(Dataset records)
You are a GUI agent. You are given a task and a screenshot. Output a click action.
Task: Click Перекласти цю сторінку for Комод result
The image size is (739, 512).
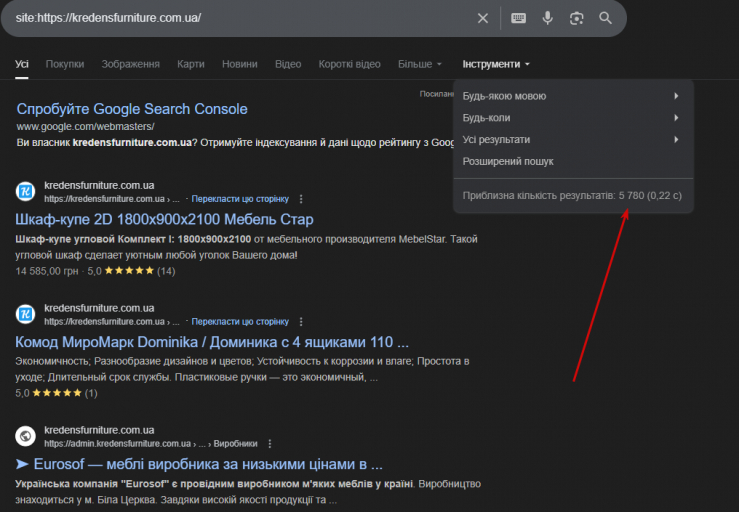click(x=240, y=322)
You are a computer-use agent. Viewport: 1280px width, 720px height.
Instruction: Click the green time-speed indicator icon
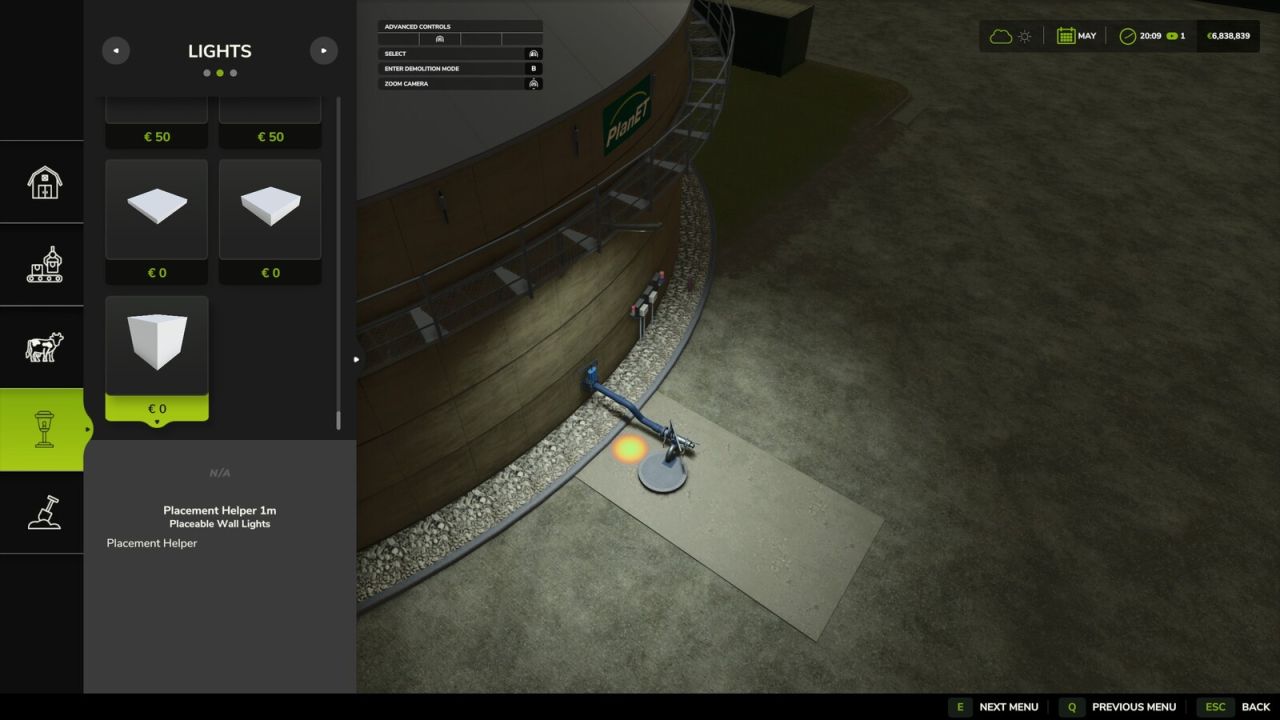click(x=1172, y=36)
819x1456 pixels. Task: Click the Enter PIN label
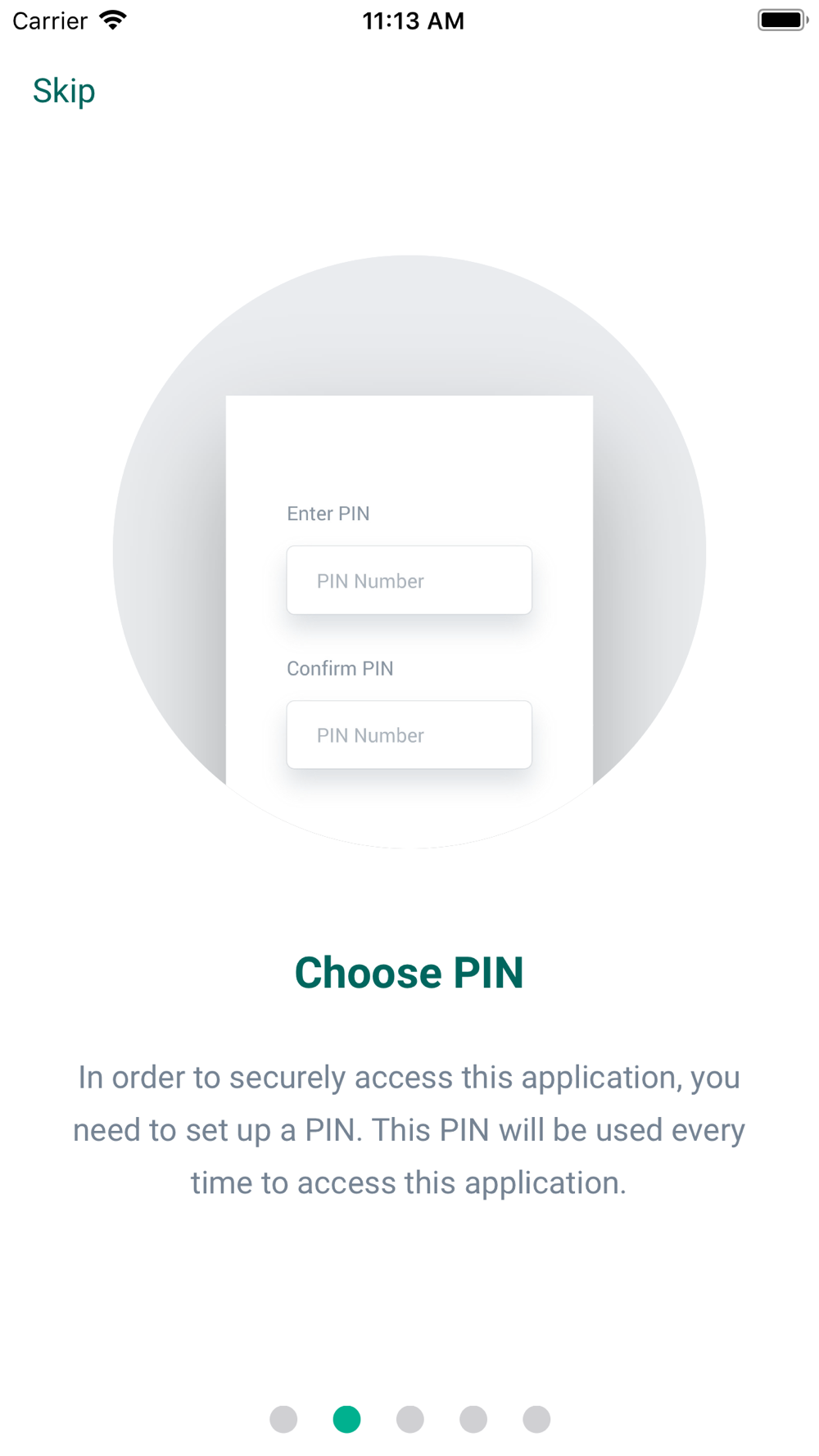[328, 513]
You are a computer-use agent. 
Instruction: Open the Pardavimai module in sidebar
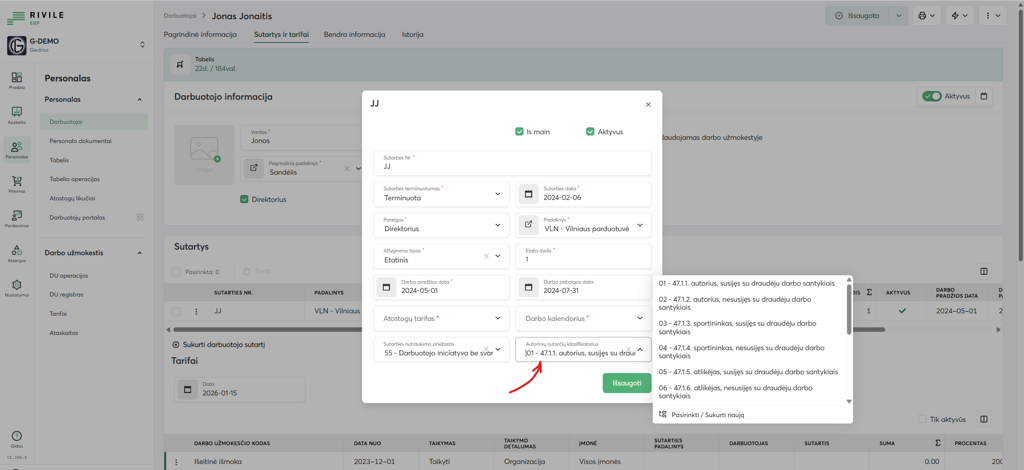pyautogui.click(x=17, y=219)
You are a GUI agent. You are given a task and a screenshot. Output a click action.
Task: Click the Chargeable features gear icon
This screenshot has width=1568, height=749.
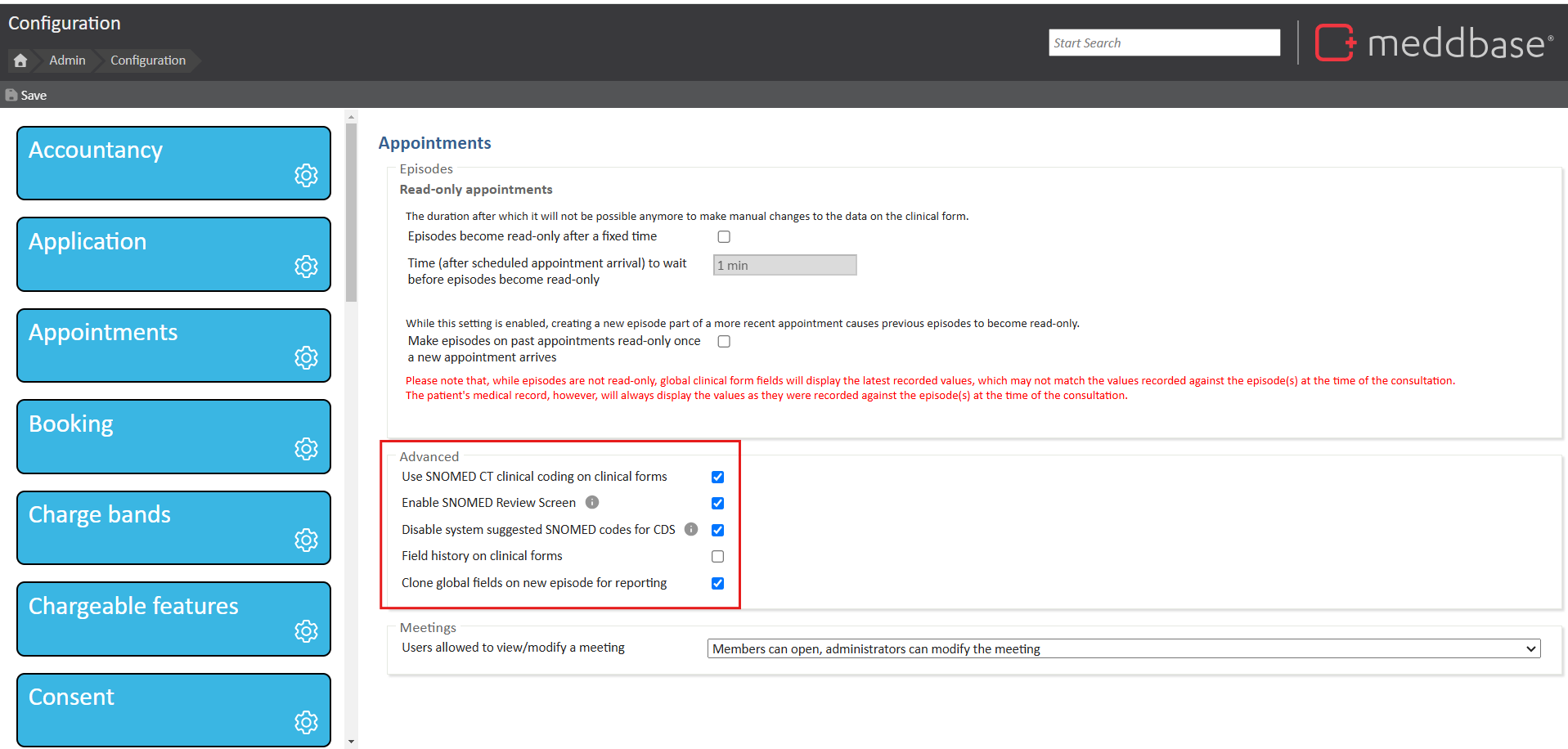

Your instructions:
Quote every record above exactly, leaving out the pictures.

Answer for this exercise:
You are a GUI agent. You are given a task and a screenshot. Output a click action.
Task: Click Перекласти цю сторінку for Комод result
The image size is (739, 512).
click(x=240, y=322)
You are a computer-use agent. Viewport: 1280px width, 720px height.
Instruction: Click the green time-speed indicator icon
click(x=1172, y=36)
819x1456 pixels. Task: Click the Enter PIN label
[328, 513]
You are a computer-use agent. 
Instruction: Open the Pardavimai module in sidebar
pyautogui.click(x=17, y=219)
You are a GUI agent. You are given a task and a screenshot. Output a click action.
Task: Click the Chargeable features gear icon
This screenshot has width=1568, height=749.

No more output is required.